Collected data entries

####

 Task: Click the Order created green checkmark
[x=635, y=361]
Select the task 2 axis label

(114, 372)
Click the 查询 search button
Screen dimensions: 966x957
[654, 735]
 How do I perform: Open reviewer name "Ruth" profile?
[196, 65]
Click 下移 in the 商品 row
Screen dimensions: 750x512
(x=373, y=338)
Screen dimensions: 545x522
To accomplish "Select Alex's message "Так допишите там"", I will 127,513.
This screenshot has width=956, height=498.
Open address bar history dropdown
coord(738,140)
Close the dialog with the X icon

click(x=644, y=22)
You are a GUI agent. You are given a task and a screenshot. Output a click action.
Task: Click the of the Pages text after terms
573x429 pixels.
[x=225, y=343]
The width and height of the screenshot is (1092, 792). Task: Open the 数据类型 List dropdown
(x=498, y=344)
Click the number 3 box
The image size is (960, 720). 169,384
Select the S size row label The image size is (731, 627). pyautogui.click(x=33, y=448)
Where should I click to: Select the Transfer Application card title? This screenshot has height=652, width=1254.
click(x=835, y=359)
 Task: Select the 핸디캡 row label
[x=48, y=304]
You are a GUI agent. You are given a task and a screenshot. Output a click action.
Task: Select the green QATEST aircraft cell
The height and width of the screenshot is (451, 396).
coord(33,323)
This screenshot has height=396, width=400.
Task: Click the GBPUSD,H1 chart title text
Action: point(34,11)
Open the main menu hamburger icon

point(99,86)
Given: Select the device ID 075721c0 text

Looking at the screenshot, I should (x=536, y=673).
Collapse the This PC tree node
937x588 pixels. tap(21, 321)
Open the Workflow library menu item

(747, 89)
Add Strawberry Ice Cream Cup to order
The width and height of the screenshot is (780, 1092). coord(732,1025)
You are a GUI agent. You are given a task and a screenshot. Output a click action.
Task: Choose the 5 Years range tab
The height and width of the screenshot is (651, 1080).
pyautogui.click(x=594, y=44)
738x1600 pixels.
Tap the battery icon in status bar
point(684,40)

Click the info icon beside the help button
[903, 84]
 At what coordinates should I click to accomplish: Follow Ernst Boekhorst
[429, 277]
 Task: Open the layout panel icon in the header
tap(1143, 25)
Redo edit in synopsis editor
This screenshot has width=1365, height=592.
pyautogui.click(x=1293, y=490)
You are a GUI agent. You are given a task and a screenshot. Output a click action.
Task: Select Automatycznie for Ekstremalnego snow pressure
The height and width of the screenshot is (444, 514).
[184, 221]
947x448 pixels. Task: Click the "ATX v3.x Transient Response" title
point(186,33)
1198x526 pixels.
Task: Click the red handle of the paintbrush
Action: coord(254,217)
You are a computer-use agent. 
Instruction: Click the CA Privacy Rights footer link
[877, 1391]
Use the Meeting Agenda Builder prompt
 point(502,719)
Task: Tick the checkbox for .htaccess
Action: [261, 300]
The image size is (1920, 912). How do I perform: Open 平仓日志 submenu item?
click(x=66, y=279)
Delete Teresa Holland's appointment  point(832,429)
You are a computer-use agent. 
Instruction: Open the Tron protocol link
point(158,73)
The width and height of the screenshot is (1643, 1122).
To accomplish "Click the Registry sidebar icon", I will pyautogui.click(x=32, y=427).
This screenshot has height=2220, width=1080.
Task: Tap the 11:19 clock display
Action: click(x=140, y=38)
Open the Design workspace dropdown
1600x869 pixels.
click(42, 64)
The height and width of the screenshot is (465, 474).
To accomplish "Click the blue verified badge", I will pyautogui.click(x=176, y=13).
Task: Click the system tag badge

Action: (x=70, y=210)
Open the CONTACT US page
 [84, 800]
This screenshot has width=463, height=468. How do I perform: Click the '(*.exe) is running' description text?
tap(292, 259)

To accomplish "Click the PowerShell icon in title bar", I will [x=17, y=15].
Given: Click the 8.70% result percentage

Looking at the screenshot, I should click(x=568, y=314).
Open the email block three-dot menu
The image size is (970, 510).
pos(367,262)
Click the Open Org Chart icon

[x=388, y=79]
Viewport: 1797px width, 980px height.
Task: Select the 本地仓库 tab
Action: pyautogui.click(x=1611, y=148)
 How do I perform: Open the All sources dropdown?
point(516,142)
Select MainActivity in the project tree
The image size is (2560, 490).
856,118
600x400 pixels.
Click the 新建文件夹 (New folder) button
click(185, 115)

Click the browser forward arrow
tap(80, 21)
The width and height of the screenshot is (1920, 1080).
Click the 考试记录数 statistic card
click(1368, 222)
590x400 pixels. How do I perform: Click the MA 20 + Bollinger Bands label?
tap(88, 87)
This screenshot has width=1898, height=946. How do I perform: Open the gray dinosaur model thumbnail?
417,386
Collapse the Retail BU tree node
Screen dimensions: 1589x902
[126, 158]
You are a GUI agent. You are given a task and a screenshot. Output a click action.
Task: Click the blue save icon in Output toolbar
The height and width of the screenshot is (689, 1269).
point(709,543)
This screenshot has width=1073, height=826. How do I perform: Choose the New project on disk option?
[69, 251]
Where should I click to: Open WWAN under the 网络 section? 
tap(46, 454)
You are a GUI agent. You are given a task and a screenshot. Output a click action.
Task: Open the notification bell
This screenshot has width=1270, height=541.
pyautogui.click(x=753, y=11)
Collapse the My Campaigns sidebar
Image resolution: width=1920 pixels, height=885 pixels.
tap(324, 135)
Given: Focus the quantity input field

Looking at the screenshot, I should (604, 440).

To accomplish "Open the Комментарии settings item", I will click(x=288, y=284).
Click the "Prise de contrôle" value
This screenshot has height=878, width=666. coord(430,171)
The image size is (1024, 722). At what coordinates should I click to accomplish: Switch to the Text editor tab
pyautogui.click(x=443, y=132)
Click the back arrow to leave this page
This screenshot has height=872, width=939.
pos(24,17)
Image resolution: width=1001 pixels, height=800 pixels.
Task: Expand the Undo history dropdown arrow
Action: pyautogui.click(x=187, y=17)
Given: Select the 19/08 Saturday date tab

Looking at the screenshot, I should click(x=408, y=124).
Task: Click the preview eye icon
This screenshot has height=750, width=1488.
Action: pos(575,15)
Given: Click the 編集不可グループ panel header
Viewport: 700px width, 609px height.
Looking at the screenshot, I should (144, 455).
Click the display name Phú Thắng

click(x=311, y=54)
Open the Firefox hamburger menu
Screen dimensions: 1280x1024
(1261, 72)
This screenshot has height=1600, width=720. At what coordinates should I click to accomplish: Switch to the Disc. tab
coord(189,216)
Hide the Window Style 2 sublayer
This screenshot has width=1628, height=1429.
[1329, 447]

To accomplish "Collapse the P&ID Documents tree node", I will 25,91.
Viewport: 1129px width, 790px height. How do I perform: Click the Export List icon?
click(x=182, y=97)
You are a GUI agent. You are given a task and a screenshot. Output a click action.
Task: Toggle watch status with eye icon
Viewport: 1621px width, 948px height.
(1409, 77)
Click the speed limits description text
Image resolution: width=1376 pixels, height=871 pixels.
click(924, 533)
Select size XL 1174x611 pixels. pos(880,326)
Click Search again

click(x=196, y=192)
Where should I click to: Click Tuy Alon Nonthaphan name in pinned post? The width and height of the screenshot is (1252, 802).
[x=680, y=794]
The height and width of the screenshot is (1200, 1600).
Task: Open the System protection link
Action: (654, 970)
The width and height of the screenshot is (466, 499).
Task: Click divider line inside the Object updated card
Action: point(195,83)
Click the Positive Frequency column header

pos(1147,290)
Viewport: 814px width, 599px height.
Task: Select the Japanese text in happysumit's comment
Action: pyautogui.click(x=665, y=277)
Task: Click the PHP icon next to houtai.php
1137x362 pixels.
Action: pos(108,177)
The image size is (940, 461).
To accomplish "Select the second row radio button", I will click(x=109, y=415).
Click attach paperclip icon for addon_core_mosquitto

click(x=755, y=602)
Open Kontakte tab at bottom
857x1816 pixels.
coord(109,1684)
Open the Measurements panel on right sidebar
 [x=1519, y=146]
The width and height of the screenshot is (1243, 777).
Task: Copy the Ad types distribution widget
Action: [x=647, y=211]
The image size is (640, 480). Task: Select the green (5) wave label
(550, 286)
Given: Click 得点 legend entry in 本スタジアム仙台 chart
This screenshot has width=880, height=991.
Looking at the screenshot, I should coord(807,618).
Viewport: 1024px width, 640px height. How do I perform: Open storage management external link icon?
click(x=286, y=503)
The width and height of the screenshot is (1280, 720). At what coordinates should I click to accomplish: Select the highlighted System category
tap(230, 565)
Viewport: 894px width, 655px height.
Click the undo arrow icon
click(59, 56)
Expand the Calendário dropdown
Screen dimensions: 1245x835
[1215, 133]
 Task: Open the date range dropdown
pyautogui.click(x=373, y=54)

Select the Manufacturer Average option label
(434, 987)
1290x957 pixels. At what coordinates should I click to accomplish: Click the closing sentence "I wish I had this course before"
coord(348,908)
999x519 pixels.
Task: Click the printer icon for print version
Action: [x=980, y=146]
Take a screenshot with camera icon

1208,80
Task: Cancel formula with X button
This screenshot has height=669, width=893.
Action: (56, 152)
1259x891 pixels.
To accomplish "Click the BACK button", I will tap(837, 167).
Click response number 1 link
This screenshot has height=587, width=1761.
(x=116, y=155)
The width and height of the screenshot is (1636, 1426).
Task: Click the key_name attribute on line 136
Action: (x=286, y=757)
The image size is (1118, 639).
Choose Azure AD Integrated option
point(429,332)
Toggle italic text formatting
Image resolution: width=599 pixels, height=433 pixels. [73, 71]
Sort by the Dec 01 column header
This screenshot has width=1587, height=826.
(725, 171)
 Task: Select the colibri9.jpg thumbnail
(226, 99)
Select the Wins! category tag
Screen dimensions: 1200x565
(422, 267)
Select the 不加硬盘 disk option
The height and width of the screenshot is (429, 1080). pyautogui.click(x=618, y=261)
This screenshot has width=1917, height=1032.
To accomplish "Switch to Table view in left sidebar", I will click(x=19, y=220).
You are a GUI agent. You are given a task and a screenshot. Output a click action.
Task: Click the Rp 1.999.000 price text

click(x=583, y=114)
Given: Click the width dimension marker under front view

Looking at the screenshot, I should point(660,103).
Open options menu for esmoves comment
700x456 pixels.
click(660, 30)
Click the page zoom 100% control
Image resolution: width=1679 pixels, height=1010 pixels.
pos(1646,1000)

####

:: Your objective ::
In the records above, find every line that contains the word "blue" and copy it.

:: Answer for this exercise ::
To accomplish "Click the blue verified badge", I will pyautogui.click(x=176, y=13).
Task: Click the blue save icon in Output toolbar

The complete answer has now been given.